Here are some snippets of conversations overheard while getting my little toesies buffed:
I don’t know why, but I love the smell of rotten feet. If I did pedicures for a living like you, I wouldn’t let anyone wash their feet first. (HOLY SHIT CAKES!! That one about made me puke in my mouth!)
Genital warts ain’t so bad. Just try not to let the lights be too bright so that no one can see ’em. (Oh. My. God.)
I peed myself. No seriously, I actually peed myself. It got all over the car seat. I’m guessing there won’t be a date number 2. (I about peed myself!)
My mom asked me last week how to give a blow job. I wanted to kill myself. (Ummmm…uhhh…yeah.)
Girl 1: “Does my ass look fat in these pants? I should never wear white.” Girl 2: “Your ass looks HUGE in those pants. When we leave here we should burn them in the parking lot. You’d look better walking around in your underwear.” (With friends like that…!!! To Girl 1’s credit, she did laugh her voluptuous ass off when her friend said that.)
This one from a guy on the phone: “Yeah man, I keep telling her that she’ll get used to it. I love the smell.
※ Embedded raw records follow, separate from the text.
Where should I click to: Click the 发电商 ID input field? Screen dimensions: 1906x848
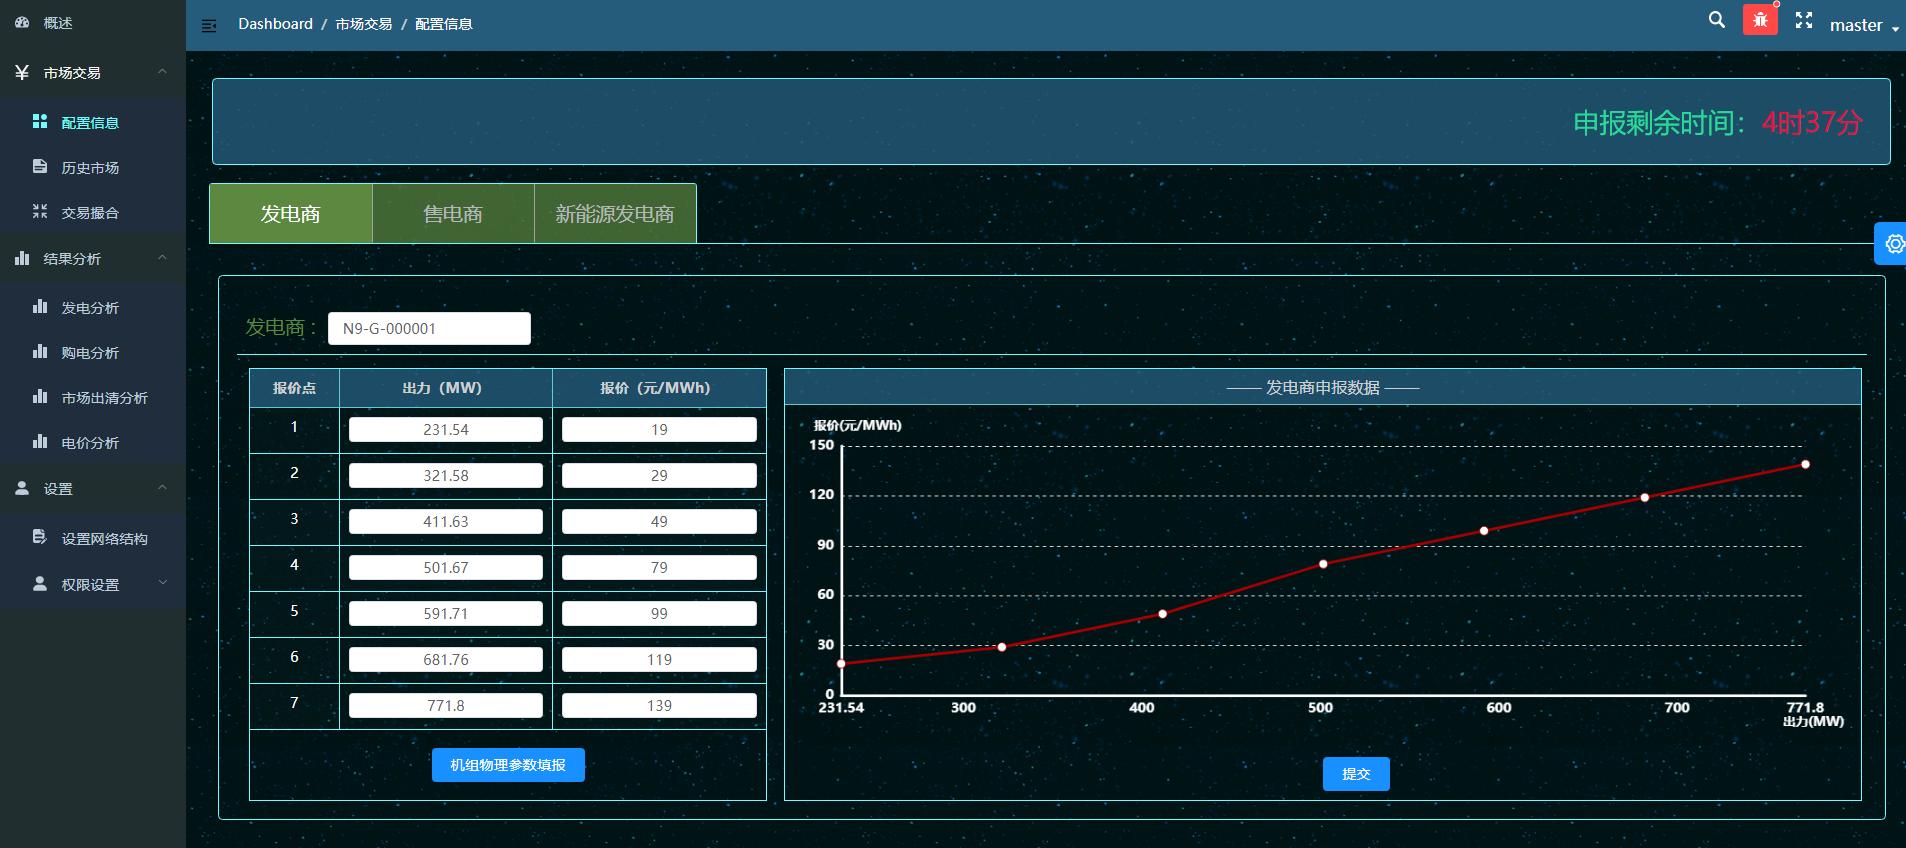click(x=429, y=329)
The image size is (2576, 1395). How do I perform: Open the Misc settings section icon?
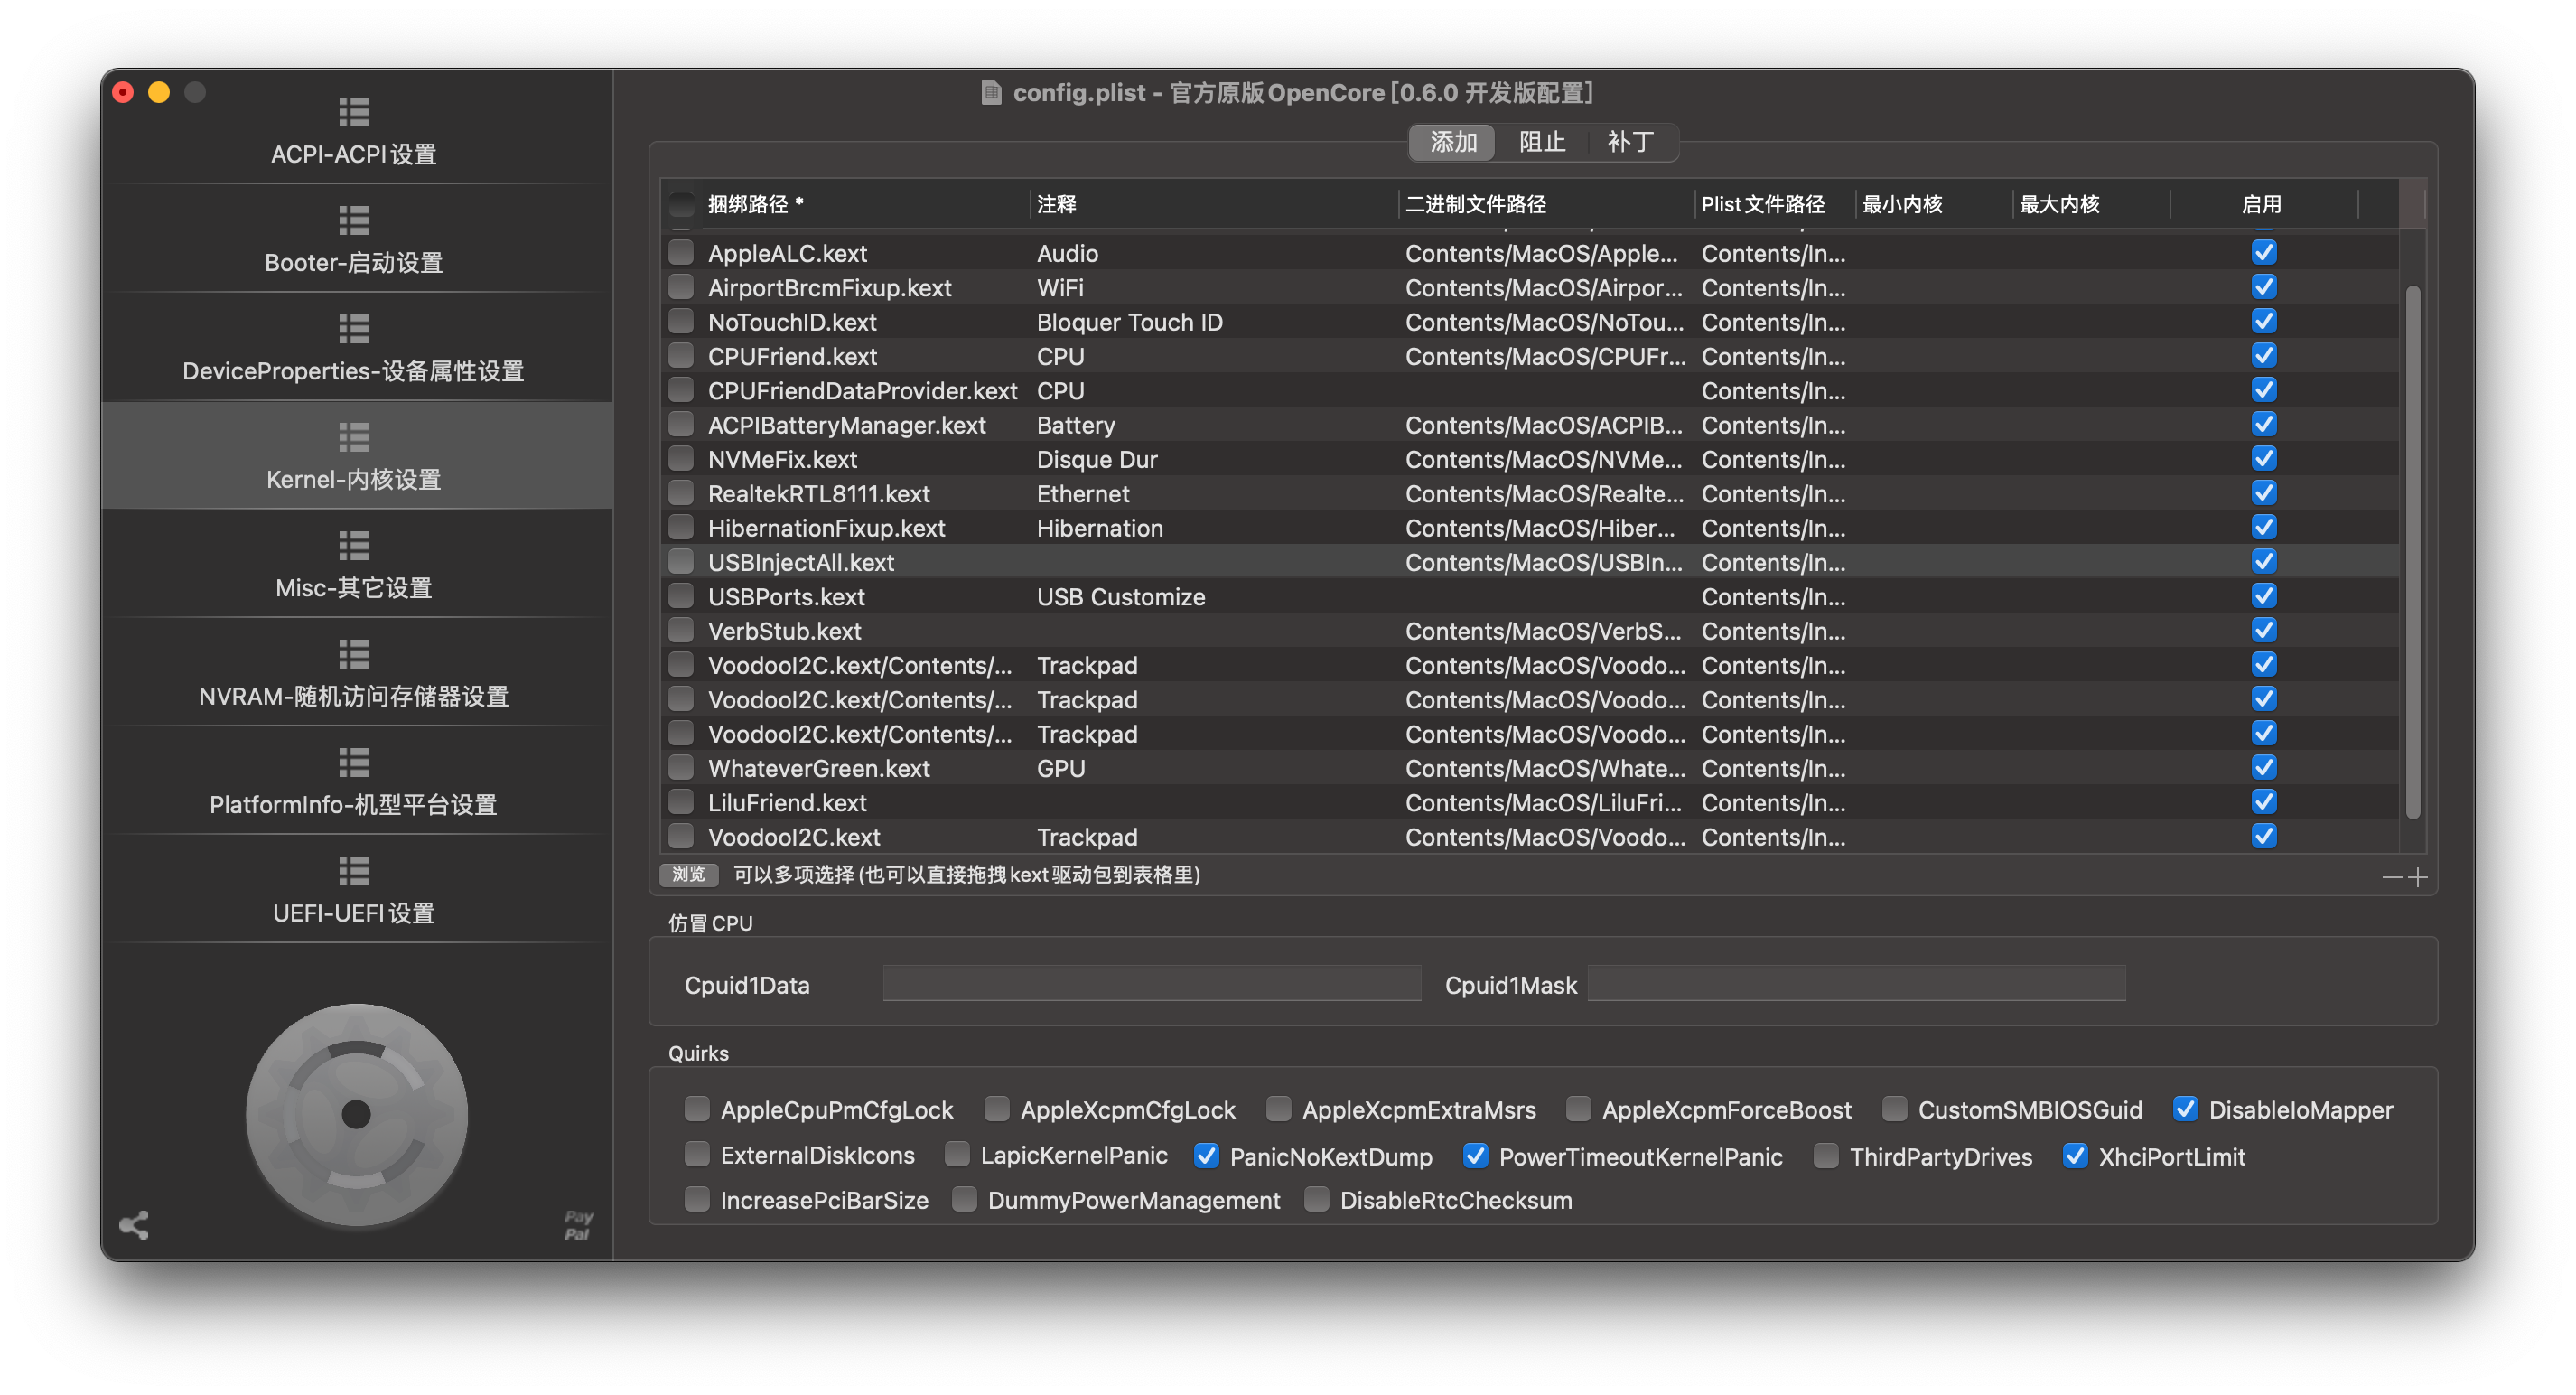pos(353,546)
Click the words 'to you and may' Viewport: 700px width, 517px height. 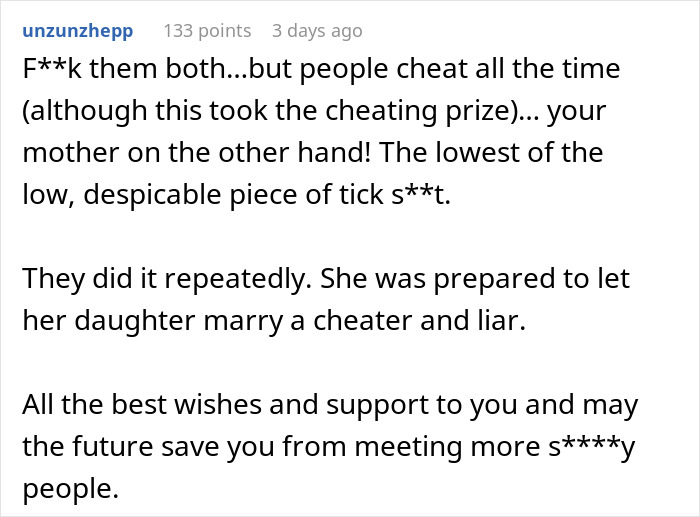pos(537,404)

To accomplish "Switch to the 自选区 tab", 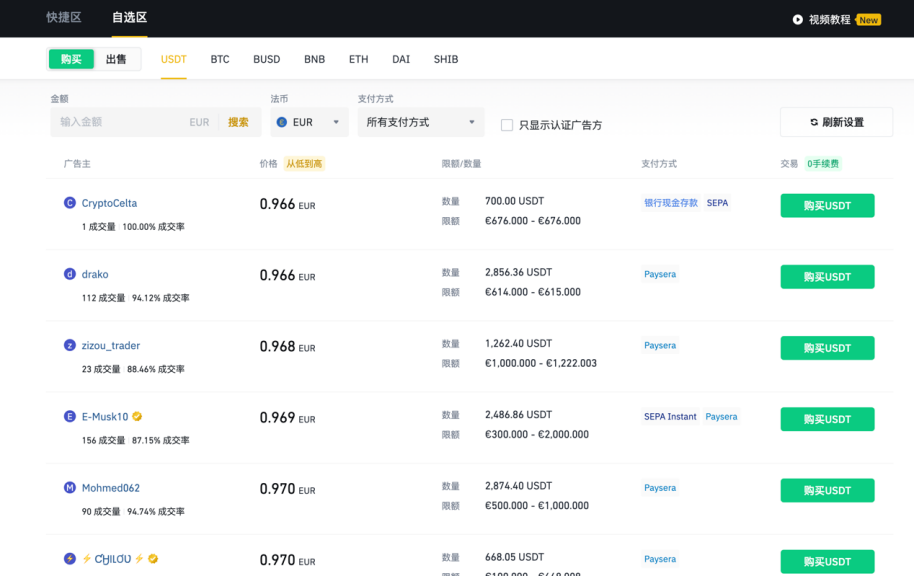I will pyautogui.click(x=129, y=17).
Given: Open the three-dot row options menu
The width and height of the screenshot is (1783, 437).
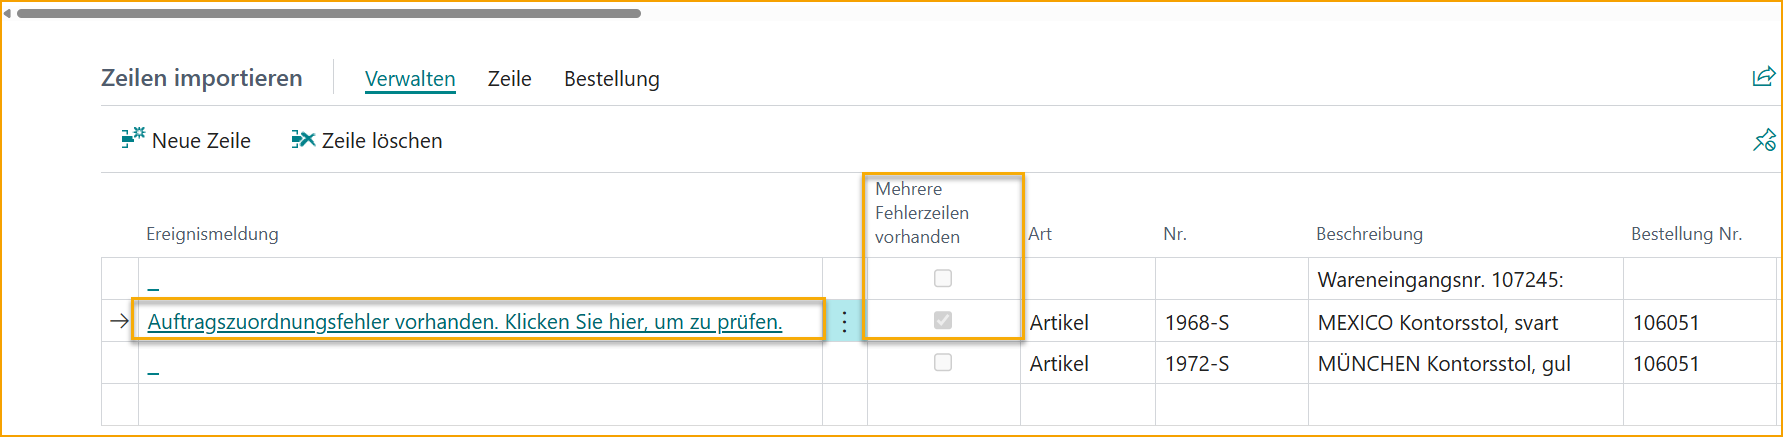Looking at the screenshot, I should (x=845, y=322).
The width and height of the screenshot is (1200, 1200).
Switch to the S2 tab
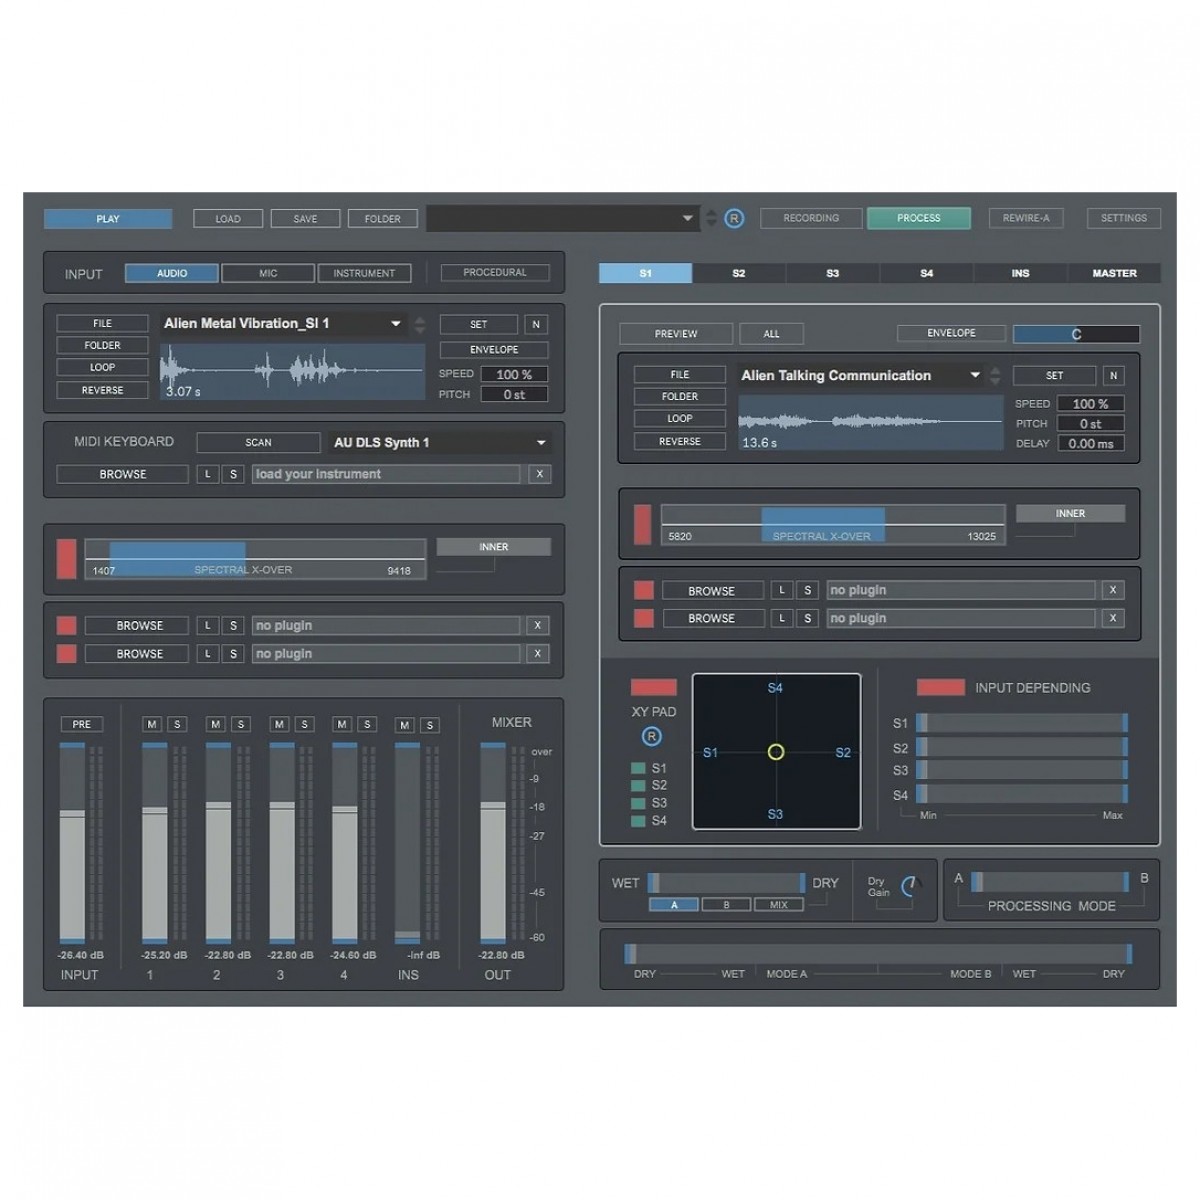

Why can’t she just get over it and quit barking at me? My farts smell great.” (I swear I wanted to get up and pound him with a hammer. NO ONE’S colon smells good, you dolt!)
I need a line of blow. (Seriously??? Where people can hear you? Decorum, my friend. Decorum.)
Girl on phone: “Last night I ate a whole large pizza plus an order of garlic bread.” …. “Yeah, about 15 minutes later.” … “It went everywhere! All over the sheets. All over him. It was so gross.” (Good God almighty. I gather that she puked all over the place while doing the dirty? That poor guy!!)
Why do I get so many eye boogers? It’s like my eyes have a cold. I have eyeball snot factories. Gross. (Yep, gross. Though I have to admit I used to love looking at eye boogers under a microscope. Fascinating.) 🙂
And the creme de la creme: I only have 9 fingers. Do I get a discount on a full set of acrylics. (Nope. So not kidding!)
I always find it shockingly funny when in the course of 2 hours I get to hear so many different kinds of bat shit crazy stuff!!! I spent the entire time laughing my ass off. Yep, just another trip into Crazy Town on a Saturday afternoon!